Né le14 juin 1931, Jean-Yves fut le 13e d’une famille de 17 enfants. Son père, qui avait perdu sa première femme (dont il avait eu trois enfants), épousa la mère de Jean-Yves. Avec elle, il eut quatorze autres enfants. Jean-Yves a vécu son enfance et une partie de son adolescence à Rimouski, petite ville du Québec, située aux au bord de l’estuaire du fleuve St-Laurent.
Jean-Yves avait des projets d’avenir et rêvait de voyages. Au début de son adolescence, il fut pris en charge par la communauté des Pères du St-Esprit (Congrégation du Saint–Esprit, missionnaires Spiritains) pour poursuivre ses études et rejoindre les rangs de cette communauté religieuse. Jean-Yves partit pour Hull (Québec) afin de débuter son cours classique. Tout au long de ses études, il a gagné plusieurs prix pour l’excellence de son travail.
Jean-Yves poursuivit ses études au Petit séminaire pendant cinq ans. Il continuait à rêver de voyage et d’aide humanitaire, et il chérissait le projet de devenir missionnaire en Afrique ou en Haïti afin d’aider les plus démunis. Après le Petit Séminaire, il fit deux années d’études supplémentaires en philosophie, et partit pour Montréal (Québec) afin d’entreprendre ses études au Grand séminaire. Tout en ayant de très bons résultats académiques, Jean-Yves développait aussi un esprit critique face à la morale catholique.

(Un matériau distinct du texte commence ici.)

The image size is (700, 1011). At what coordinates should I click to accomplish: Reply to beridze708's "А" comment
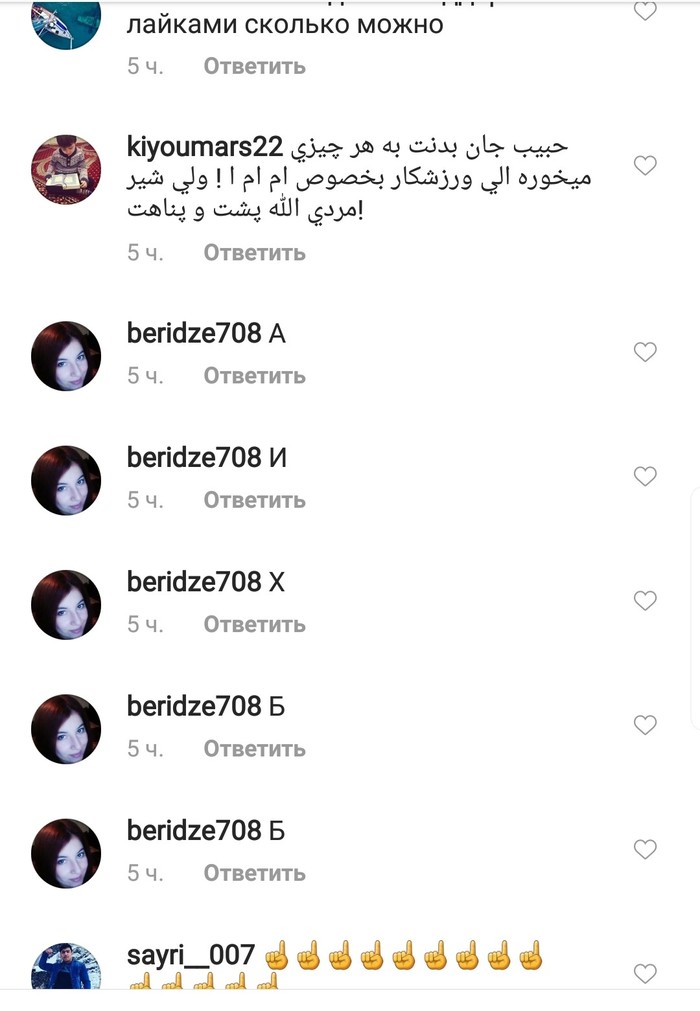click(255, 375)
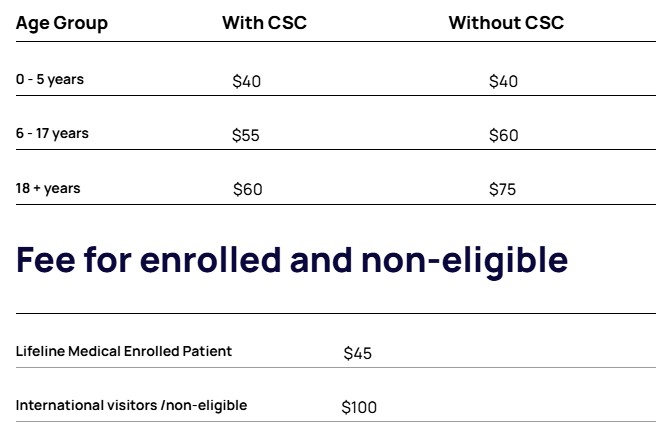
Task: Select the 18 + years row label
Action: click(48, 188)
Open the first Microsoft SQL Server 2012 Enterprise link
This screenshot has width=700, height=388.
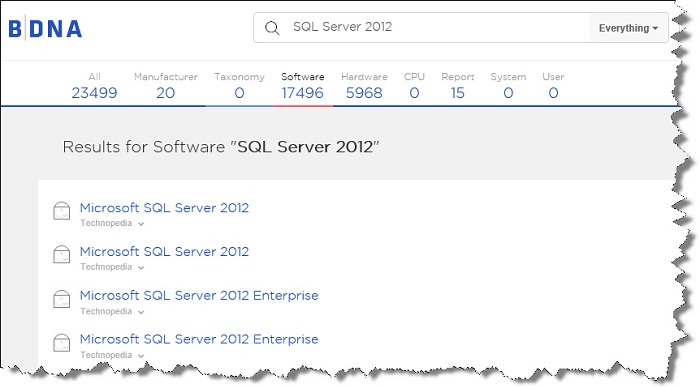click(199, 295)
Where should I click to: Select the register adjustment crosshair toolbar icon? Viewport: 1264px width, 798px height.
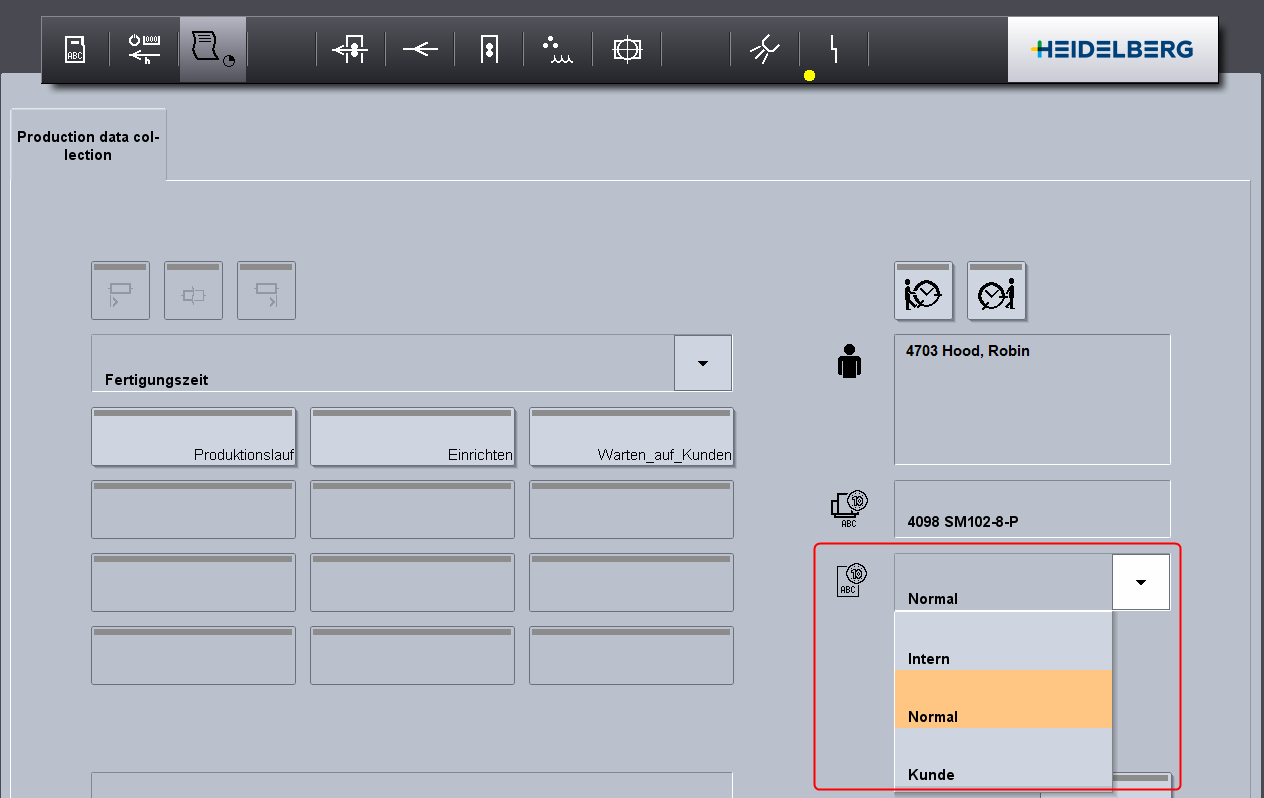click(627, 48)
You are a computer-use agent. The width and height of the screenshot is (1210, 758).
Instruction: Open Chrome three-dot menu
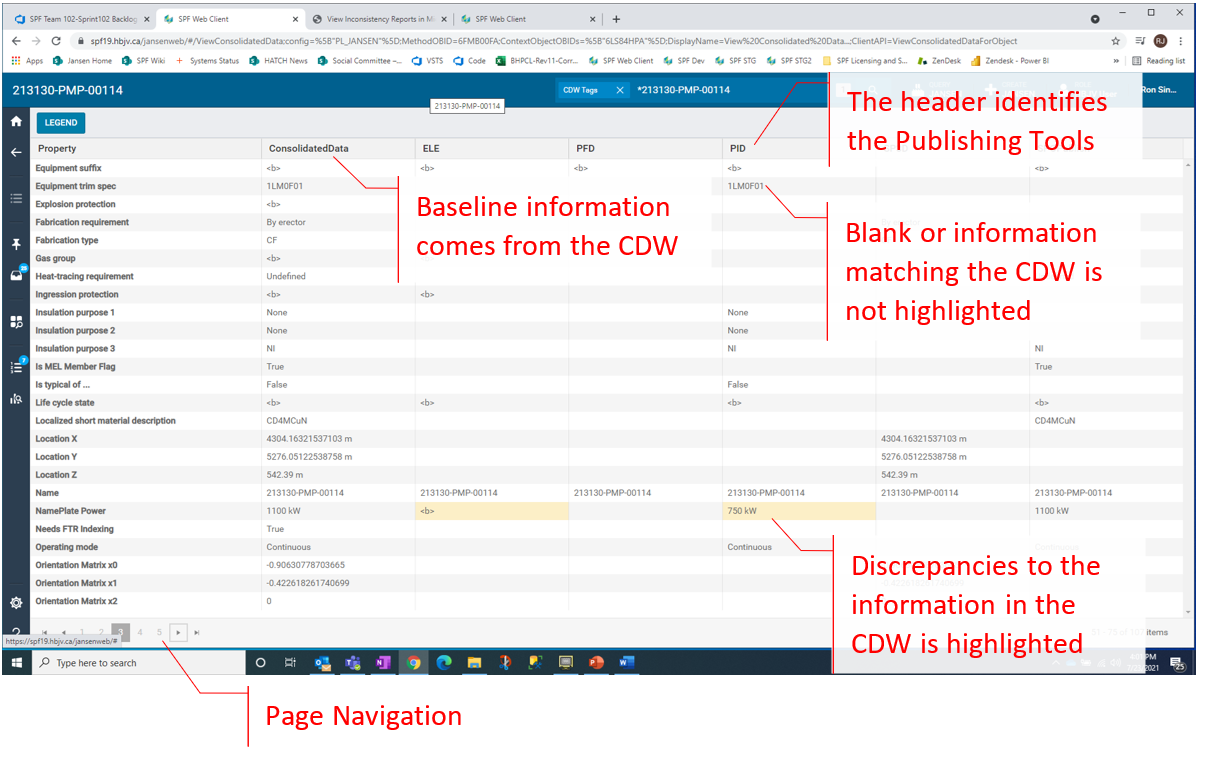[1181, 41]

Jean-Yves fut impressionné par l’analogie. Il se dit : «Cela veut dire qu’il faut se donner une image de quelque chose que l’on ne voit pas pour que nous puissions l’appréhender. Les représentations que l’on se fait de Dieu doivent se faire à l’intérieur de notre monde en trois dimensions. Par exemple, nous nous représentons Dieu par le Christ. C’est la seule façon que nous avons de nous le représenter». Cette prise de conscience de la nécessité de tenir compte de la réalité observable forgea les bases de sa pensée.
En 1957, au cours de sa troisième année d’étude en théologie, Jean-Yves fit la lecture d’un livre écrit en latin par Maurílio Teixeira-Leite Penido : Le rôle de l’analogie en théologie dogmatique. Ce livre a eu une influence majeure sur sa pensée et sa perception de l’être humain, venant confirmer ce qu’il avait déjà compris : «Le discours sur Dieu est une analogie. Tout ce qu’on imagine doit prendre forme dans les lois du corps pour que nous puissions l’objectiver. Si l’objet de notre imagination n’existe pas dans la réalité, il s’agit d’une croyance qui fait appel à notre foi Par exemple, nous croyons en Dieu, nous avons la foi.».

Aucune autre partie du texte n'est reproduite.